→ **EXERCISE BRIEF**
Output only the lines below that start at the line containing "Select Liudmyla Pylypenko's participant tile" and end at the line containing "Open the Image", with both ends kept.
--- INFORMATION SHOWN ---
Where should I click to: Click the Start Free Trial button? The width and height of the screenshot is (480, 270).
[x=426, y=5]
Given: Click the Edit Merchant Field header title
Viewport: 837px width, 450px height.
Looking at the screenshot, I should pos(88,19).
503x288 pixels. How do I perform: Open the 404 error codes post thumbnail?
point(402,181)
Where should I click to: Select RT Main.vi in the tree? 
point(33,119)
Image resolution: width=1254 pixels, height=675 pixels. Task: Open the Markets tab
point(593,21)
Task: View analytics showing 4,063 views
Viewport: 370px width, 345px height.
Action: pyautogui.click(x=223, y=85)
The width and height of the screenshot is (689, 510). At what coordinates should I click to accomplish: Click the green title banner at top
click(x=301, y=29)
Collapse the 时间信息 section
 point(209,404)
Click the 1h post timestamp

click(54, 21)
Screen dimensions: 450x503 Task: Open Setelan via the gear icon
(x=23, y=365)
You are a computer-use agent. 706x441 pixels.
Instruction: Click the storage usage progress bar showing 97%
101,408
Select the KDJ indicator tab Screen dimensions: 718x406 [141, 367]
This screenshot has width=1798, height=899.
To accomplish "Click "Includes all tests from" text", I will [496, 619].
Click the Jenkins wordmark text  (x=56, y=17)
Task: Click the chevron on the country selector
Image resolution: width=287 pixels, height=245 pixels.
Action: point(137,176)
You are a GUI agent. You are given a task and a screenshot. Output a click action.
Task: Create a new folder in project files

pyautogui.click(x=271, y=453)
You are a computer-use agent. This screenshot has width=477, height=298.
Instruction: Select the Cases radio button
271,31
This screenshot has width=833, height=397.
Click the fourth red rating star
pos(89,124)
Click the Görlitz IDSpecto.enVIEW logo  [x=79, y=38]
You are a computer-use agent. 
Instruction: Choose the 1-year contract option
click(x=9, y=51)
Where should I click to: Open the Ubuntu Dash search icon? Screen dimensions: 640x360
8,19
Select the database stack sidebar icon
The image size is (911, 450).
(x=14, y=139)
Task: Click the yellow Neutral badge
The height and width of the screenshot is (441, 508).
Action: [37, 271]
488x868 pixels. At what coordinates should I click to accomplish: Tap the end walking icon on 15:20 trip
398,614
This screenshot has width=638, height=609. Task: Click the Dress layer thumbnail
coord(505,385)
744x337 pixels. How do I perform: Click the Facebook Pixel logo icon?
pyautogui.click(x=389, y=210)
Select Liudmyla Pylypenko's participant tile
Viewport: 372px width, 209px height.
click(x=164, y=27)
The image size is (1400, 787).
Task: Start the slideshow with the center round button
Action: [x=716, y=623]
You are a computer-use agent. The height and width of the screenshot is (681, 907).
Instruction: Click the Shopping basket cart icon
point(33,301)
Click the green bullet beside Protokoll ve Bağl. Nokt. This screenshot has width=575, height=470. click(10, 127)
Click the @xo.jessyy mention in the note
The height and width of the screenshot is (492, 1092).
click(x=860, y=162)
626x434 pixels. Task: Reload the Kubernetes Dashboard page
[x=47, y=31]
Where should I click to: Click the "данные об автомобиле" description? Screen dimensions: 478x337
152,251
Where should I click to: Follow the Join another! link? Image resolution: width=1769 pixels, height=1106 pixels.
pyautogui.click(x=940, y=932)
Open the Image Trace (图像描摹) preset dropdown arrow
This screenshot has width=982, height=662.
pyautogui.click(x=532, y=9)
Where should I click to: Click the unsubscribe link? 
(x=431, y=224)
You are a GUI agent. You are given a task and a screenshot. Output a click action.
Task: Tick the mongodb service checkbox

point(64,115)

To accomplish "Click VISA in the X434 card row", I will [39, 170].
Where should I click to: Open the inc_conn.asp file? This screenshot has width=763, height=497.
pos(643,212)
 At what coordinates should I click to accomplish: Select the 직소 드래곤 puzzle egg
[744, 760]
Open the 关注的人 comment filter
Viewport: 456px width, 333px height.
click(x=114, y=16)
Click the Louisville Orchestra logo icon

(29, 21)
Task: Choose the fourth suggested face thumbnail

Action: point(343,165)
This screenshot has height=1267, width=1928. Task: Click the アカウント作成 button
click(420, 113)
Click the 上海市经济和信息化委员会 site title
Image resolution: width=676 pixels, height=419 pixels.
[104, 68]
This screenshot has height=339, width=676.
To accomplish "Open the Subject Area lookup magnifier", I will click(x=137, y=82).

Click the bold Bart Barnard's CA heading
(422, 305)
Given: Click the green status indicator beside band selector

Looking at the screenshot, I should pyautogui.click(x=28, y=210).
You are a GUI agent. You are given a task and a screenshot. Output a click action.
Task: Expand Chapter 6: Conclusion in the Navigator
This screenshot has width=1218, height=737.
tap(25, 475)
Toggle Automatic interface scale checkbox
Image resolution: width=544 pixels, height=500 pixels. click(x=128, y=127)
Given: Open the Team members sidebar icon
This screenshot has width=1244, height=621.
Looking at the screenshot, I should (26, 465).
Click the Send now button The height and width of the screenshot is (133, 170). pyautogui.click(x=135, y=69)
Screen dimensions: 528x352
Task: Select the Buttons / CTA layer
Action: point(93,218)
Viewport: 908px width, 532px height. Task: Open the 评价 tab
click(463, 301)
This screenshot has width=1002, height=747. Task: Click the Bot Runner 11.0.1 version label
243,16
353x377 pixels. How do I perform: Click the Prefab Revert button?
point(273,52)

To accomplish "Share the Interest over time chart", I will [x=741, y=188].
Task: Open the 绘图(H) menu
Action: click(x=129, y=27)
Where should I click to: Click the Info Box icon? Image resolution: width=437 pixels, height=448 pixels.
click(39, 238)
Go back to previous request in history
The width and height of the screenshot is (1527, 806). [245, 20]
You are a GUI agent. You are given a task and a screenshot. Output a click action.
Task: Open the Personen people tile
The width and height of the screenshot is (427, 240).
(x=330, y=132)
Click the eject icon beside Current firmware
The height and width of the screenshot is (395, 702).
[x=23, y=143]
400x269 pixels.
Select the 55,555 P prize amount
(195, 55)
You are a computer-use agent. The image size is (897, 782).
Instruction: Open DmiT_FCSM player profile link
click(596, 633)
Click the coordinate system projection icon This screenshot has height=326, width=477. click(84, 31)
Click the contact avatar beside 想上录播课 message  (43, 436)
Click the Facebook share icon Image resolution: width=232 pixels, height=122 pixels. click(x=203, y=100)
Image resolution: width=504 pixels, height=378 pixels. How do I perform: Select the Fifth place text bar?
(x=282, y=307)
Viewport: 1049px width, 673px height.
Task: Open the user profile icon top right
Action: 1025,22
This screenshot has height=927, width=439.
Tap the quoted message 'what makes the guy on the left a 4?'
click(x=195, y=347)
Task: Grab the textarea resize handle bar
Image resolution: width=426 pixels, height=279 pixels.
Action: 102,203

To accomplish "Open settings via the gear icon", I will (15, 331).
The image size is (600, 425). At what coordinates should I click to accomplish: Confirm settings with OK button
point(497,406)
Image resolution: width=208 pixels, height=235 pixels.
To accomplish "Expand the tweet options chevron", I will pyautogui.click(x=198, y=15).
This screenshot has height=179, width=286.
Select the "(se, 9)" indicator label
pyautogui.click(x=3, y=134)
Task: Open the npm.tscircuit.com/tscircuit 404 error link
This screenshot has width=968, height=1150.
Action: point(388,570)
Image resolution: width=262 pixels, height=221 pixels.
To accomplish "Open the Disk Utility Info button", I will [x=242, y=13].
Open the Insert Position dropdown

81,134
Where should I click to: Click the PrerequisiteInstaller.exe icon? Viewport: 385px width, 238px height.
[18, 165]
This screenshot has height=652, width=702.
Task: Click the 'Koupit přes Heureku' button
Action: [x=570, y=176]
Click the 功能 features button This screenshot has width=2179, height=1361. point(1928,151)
---
→ **TASK RESULT**
Select Liudmyla Pylypenko's participant tile
Viewport: 372px width, 209px height.
click(x=164, y=27)
The image size is (1400, 787).
Task: Start the slideshow with the center round button
Action: [x=716, y=623]
You are a computer-use agent. The height and width of the screenshot is (681, 907).
Instruction: Click the Shopping basket cart icon
point(33,301)
Click the green bullet beside Protokoll ve Bağl. Nokt. This screenshot has width=575, height=470. click(10, 127)
Click the @xo.jessyy mention in the note
The height and width of the screenshot is (492, 1092).
click(x=860, y=162)
626x434 pixels. Task: Reload the Kubernetes Dashboard page
[x=47, y=31]
Where should I click to: Click the "данные об автомобиле" description? Screen dimensions: 478x337
152,251
Where should I click to: Follow the Join another! link? Image resolution: width=1769 pixels, height=1106 pixels.
pyautogui.click(x=940, y=932)
Open the Image Trace (图像描摹) preset dropdown arrow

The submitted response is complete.